Euca2ools or the AWS CLI provide means for users to interact with these features with commands for allocating and associating IP addresses, as well as creating, deleting, and modifying security groups.
1 - Associate an IP Address with an Instance
To associate an IP address with an instance:
Allocate an IP address:
euca-allocate-address ADDRESS <IP_address>
Associate the allocated IP address with an instance ID:
euca-associate-address -i <instance_ID> <IP_address>
euca-associate-address -i i-56785678 192.168.17.103
2 - Release an IP Address
Use euca-disassociate-address and euca-release-address to disassociate an IP address from an instance and to release the IP address to the global pool, respectively.
To release an IP address:
Enter the following command to disassociate an IP address from an instance:
euca-disassociate-address <IP_address>
Enter the following command to release an IP address:
euca-disassociate-address <IP_address>
The following example releases the IP address, 192.168.17.103
euca-release-address 192.168.17.103
3 - Create a Security Group
Security groups let you control network access to instances by applying network rules to instances associated with a group.
To create a security group:
Enter the following command:
euca-add-group -d <description> <group_name>
Note
You can also create a security group you run an instance. Use the command with the option. Security group rules only apply to incoming traffic thus all outbound traffic is permitted.The following example creates a new security group named mygroup and described as newgroup .
euca-add-group -d "newgroup" mygroup
4 - Delete a Security Group
The euca-delete-group command lets you delete security groups. To delete a security group:
Enter the following command:
euca-delete-group <group_name>
The following example deletes the security group, mygroup .
euca-delete-group mygroup
5 - Authorize Security Group Rules
By default, a security group prevents incoming network traffic from all sources. You can modify network rules and allow incoming traffic to security groups from specified sources using the euca-authorize command.
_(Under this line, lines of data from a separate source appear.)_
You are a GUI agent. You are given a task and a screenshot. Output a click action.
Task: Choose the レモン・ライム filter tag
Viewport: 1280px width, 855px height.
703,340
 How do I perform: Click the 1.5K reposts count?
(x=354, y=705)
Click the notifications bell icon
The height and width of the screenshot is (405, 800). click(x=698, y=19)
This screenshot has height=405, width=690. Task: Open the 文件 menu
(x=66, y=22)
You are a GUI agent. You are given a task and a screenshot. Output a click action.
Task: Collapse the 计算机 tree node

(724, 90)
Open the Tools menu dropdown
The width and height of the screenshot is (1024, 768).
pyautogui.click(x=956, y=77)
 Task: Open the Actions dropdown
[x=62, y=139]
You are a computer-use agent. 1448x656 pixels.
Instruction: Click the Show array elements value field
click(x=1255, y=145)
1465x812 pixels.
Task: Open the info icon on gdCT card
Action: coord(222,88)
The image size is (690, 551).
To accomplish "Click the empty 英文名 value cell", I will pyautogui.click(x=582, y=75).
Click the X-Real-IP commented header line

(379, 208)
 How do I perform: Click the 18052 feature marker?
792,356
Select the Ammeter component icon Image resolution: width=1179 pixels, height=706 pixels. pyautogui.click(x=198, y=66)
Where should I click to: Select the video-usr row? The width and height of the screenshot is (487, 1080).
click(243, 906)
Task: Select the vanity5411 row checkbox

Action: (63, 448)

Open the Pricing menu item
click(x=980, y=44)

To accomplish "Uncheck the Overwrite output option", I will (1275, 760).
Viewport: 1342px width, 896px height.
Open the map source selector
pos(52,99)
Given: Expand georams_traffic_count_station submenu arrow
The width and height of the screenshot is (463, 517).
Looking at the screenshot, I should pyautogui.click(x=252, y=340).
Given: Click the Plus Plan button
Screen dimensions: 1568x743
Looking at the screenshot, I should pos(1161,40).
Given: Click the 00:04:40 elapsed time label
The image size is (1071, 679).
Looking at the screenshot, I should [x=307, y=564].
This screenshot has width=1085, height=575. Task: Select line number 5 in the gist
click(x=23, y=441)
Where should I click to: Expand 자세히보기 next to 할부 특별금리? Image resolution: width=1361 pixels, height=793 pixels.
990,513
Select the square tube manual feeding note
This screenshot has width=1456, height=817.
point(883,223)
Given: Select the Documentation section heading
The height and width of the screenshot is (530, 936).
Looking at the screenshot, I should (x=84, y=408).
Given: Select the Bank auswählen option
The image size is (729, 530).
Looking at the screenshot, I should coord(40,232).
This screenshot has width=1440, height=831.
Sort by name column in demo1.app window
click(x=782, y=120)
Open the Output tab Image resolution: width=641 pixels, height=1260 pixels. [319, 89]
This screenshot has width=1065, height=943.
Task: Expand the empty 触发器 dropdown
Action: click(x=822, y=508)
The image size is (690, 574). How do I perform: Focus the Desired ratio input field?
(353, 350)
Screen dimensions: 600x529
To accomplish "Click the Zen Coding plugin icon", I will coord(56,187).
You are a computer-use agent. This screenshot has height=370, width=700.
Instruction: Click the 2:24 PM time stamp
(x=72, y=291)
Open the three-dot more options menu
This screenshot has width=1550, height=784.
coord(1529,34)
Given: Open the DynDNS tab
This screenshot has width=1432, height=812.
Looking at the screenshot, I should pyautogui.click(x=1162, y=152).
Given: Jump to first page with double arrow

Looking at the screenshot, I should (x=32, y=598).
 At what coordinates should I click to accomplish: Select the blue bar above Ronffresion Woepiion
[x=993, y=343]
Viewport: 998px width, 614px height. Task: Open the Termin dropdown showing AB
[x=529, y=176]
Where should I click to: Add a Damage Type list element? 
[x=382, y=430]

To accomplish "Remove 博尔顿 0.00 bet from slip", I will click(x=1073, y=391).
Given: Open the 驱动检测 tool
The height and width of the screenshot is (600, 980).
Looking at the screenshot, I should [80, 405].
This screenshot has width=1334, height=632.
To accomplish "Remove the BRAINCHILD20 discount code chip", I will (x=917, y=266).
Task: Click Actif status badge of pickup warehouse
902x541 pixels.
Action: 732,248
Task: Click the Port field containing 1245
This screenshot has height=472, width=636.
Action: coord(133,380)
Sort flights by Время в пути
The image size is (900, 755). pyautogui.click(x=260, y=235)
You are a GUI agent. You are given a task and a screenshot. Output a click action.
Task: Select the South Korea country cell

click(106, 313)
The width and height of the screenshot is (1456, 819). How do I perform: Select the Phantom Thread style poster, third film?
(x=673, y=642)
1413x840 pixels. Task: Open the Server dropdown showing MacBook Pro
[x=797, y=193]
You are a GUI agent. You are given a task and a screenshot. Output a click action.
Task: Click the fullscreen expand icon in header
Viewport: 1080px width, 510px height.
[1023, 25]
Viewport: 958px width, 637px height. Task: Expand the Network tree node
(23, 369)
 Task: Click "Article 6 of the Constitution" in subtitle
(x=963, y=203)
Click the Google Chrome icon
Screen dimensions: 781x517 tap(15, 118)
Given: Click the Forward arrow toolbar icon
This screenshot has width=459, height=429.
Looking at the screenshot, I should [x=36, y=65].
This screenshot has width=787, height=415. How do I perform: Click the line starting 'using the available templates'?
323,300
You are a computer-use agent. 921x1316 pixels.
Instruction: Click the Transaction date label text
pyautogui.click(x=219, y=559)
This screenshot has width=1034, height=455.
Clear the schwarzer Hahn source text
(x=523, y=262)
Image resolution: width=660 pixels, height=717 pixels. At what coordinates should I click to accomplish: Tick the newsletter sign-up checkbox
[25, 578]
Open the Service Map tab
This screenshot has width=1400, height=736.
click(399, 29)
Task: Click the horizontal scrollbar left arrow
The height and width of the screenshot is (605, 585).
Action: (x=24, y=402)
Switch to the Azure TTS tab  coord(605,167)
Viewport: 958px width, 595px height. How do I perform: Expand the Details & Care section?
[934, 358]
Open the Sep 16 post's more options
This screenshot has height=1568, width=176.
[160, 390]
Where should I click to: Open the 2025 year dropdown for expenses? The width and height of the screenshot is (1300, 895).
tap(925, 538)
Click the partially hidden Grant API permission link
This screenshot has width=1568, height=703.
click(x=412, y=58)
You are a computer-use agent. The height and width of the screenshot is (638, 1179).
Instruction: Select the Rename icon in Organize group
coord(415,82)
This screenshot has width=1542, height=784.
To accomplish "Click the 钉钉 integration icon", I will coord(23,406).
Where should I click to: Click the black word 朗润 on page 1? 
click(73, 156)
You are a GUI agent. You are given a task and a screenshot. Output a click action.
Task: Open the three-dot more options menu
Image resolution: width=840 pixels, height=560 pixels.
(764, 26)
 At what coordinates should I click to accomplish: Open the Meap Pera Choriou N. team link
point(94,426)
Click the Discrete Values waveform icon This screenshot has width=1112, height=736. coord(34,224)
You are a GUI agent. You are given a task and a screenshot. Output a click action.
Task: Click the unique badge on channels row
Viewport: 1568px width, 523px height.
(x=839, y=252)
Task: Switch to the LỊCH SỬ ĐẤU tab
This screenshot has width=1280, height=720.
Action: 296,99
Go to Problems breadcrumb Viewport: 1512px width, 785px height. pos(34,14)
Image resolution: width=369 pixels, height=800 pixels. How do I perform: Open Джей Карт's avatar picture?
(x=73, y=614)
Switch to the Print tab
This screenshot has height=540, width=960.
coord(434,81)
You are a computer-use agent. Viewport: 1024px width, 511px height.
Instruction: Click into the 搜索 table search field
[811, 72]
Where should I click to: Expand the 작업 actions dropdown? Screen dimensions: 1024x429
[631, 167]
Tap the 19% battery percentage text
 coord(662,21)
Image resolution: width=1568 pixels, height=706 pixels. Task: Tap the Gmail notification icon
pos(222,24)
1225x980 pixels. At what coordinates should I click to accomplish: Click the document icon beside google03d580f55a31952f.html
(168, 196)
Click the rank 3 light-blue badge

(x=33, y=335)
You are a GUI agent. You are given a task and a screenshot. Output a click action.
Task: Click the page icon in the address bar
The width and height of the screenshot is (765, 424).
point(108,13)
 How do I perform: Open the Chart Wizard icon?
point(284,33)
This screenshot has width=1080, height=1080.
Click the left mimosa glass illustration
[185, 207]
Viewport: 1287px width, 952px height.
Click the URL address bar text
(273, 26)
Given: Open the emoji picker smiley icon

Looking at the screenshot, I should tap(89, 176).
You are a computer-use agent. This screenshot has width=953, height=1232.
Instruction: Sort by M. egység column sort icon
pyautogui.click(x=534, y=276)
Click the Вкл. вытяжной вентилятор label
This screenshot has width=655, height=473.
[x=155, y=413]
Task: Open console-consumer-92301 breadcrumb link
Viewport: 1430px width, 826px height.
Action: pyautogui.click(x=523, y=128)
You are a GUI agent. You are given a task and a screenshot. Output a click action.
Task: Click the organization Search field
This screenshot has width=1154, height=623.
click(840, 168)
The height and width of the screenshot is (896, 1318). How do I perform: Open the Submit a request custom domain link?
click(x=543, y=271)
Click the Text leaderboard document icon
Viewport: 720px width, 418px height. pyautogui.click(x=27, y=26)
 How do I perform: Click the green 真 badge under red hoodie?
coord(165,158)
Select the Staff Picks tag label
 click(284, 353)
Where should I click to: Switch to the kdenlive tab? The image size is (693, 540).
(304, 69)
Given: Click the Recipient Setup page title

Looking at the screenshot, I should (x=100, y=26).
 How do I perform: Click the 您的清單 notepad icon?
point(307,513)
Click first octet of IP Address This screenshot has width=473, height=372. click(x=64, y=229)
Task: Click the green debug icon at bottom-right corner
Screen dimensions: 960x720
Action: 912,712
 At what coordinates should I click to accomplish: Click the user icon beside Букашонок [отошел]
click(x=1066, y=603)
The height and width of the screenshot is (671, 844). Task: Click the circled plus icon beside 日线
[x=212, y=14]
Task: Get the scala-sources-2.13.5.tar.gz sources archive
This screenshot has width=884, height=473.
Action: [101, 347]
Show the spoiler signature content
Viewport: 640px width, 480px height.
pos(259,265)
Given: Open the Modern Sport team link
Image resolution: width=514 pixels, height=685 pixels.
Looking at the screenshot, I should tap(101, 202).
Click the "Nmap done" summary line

To authorize security group rules:
Use euca-authorize to authorize port 22 access to your default group. Enter the following command:
euca-authorize -P <protocol> -p <port_number> \
-s <CIDR_source_network> <group_name>
The following example allows all incoming SSH traffic on port 22 to access to the security group mygroup . The CIDR source network, 0.0.0.0/0 , refers to any source.
euca-authorize -P tcp -p 22 -s 0.0.0.0/0 mygroup
GROUP mygroup ↵
PERMISSION mygroup ALLOWS tcp 22 22 FROM CIDR
Instead of specifying a CIDR source, you can specify another security group. The following example allows access to the security group mygroup from the someothergroup security group using SSH on port 22.
euca-authorize --source-group someothergroup \
--source-group-user someotheruser -P tcp -p 22 mygroup
6 - Revoke Security Group Rules
To revoke security group rules:
Enter the following command:
euca-revoke -P <protocol> -p <port_number> -s <CIDR_source_network> <group_name>
The following example revokes the network rules authorized for the security group mygroup .
euca-revoke -P tcp -p 22 -s 0.0.0.0/0 mygroup